Friday, January 27, 2012

Obsessions

My oldest son loves video games. He loves them so much that he turned his sixth-grade country project from “Japan” to “The History of Video Games in Japan.” When he was in fourth- grade I swept his room for his DS and Wii games before he went to bed, but often would still find him in the morning with the handheld game clutched to his chest (yes, I needed to be more creative about hiding places). About nine years ago I was studying vocabulary words with him. “What’s an estate?” I asked. My son looked at me blankly. I gave an example to help him out, “Luigi’s Mansion” is an estate– a big house with lots of land.” Pretty soon we were relating every vocabulary word on the list to some aspect of Super Mario Bros. and within ten minutes my previously reluctant kid had the words memorized and could use them all in sentences.

I see the same tendencies in myself– I am serious when it comes to obsessions. For a long time I read everything I could about pregnancy, childbirth, and child development. When I stopped having babies, I flung myself into scrap booking and then blogging (charting my page views obsessively) and learning about running, reading dozens of books about how to improve my times. I’d go to bed thinking about running, wake up thinking about running, and think about running when I was running.

These days, I still run, but I’ll do just about anything not to think about it when I’m doing it. My first preference is to run with friends, but if I can’t drag anyone else out, I listen to music.

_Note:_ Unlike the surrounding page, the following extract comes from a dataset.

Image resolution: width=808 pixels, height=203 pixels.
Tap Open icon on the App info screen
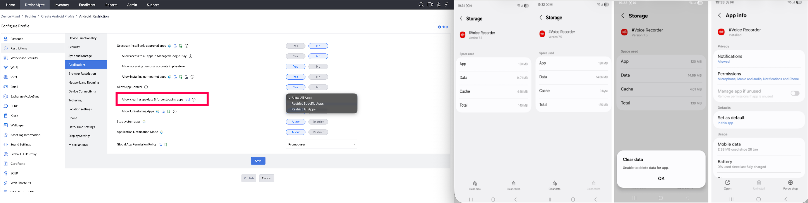click(727, 183)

My same oldest son, Morgen, started working last Friday at a little Mexican restaurant down the street. He went in to apply on Tuesday, was called back for an interview on Thursday, and hired for Friday! He works Friday and Saturday nights now. Since he has a job - he also wanted to buy his first car. A silver Honda Accord that he found online, after much searching and researching - for a mere $4,000. He didn't have enough money saved up from tutoring and babysitting for the down payment, so he decided to take all of the before mentioned and much loved video games down to the local video game store to sell them. He filled up my laundry basket and two large bags full of games and accessories and I took him down there. The video gamer guy had never seen that extensive of a collection. An hour later and he had successfully traded in over two hundred video games. And was now ready to put his down payment on his car. His obsession with video games has not ended, just his collection of them has.